Gray W J, Midgley J E
Biochem J. 1971 Apr;122(2):161-9. doi: 10.1042/bj1220161.
A study was made of the kinetics of labelling of the stable ribonucleic acids (rRNA+tRNA) and the unstable mRNA fraction in cultures of Escherichia coli M.R.E.600, inhibited by the addition of 0.1g of rifampicin/l. Labelling was carried out by adding either [2-(14)C]- or [5-(3)H]-uracil as an exogenous precursor of the cellular nucleic acids. From studies using DNA RNA hybridization, the kinetics of the synthesis and degradation of mRNA was followed in the inhibited cultures. Although a considerable proportion of the mRNA labelled in the presence of rifampicin decayed to non-hybridizable products, about 25% was stabilized beyond the point where protein synthesis had finally ceased. It therefore seems unwise to extrapolate the results of studies on mRNA stability in rifampicin-inhibited cultures to the situation existing in the rate of steady growth, where there appears to be little, if any, stable messenger. The kinetics of labelling of RNA in inhibited cultures indicated that the clapsed time from the addition of rifampicin to the point at which radioactivity no longer enters the total cellular ribonucleic acids is a measure of the time required to polymerize a molecule of rRNA. At 37 degrees C, in culture grown in broth, glucose-salts or lactate salts media, exogenous [2-(14)C]uracil entered rifampicin-inhibited cells and was incorporated into RNA for 2 3min after the antibiotic was added. Taking this time as that required to polymerize a complete chain of 23S rRNA, the polymerization rate of this fraction in the three media was 25, 22 and 19 nucleotides added/s to the growing chains. Similar experiments in cultures previously inhibited by 0.2g of chloramphenicol/l showed virtually identical behaviour. This confirmed the work of Midgley & Gray (1971), who, by a different approach, showed that the polymerization rate of rRNA in steadily growing and chloramphenicol-inhibited cultures of E. coli at 37 degrees C was essentially constant at about 22 nucleotides added/s. It was thus confirmed that the rate of polymerization of at least the rRNA fraction in E. coli is virtually unaffected by the nature of the growth medium and therefore by bacterial growth rate.
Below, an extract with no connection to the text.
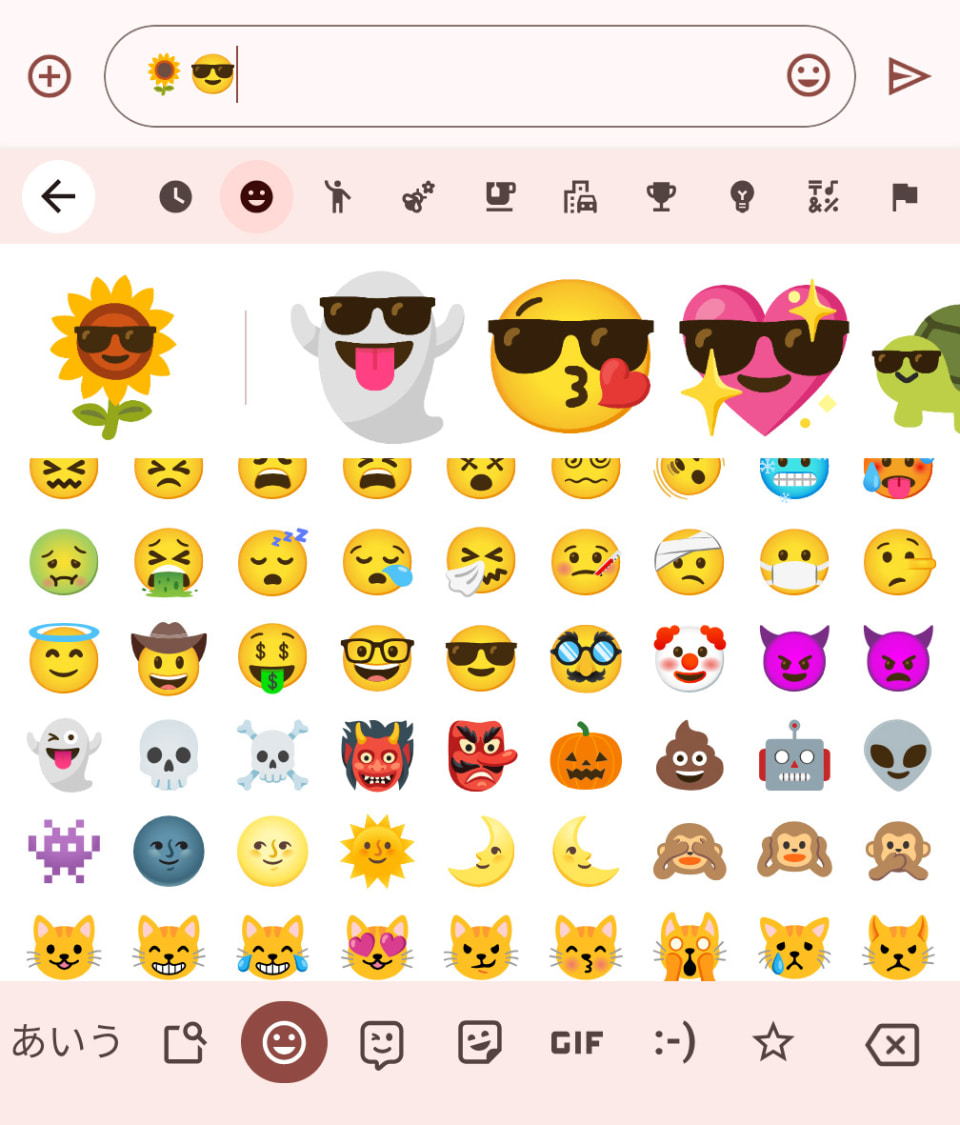This screenshot has width=960, height=1125.
Task: Insert the robot emoji
Action: click(794, 756)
对添加了0.1g利福平/升后受到抑制的大肠杆菌M.R.E.600培养物中稳定核糖核酸(rRNA + tRNA)和不稳定mRNA组分的标记动力学进行了研究。标记通过添加[2-(14)C]-或[5-(3)H]-尿嘧啶作为细胞核酸的外源前体来进行。通过DNA-RNA杂交研究,追踪了受抑制培养物中mRNA的合成和降解动力学。尽管在利福平存在下标记的相当一部分mRNA降解为不可杂交的产物,但约25%在蛋白质合成最终停止后仍保持稳定。因此,将利福平抑制培养物中mRNA稳定性的研究结果外推到稳定生长速率下的情况似乎是不明智的,在稳定生长速率下,几乎不存在稳定的信使RNA(如果有的话)。受抑制培养物中RNA的标记动力学表明,从添加利福平到放射性不再进入总细胞核糖核酸的时间间隔是聚合一个rRNA分子所需时间的度量。在37℃下,在肉汤、葡萄糖盐或乳酸盐培养基中生长的培养物中,添加抗生素后,外源[2-(14)C]尿嘧啶进入利福平抑制的细胞并在2 - 3分钟内掺入RNA。将这段时间视为聚合一条完整的23S rRNA链所需的时间,在这三种培养基中该组分的聚合速率为每秒向生长链添加25、22和19个核苷酸。在先前用0.2g氯霉素/升抑制的培养物中进行的类似实验显示出几乎相同的行为。这证实了Midgley和Gray(1971)的工作,他们通过不同的方法表明,在37℃下,大肠杆菌稳定生长和氯霉素抑制培养物中rRNA的聚合速率基本恒定,约为每秒添加22个核苷酸。因此证实,大肠杆菌中至少rRNA组分的聚合速率实际上不受生长培养基性质的影响,因此也不受细菌生长速率的影响。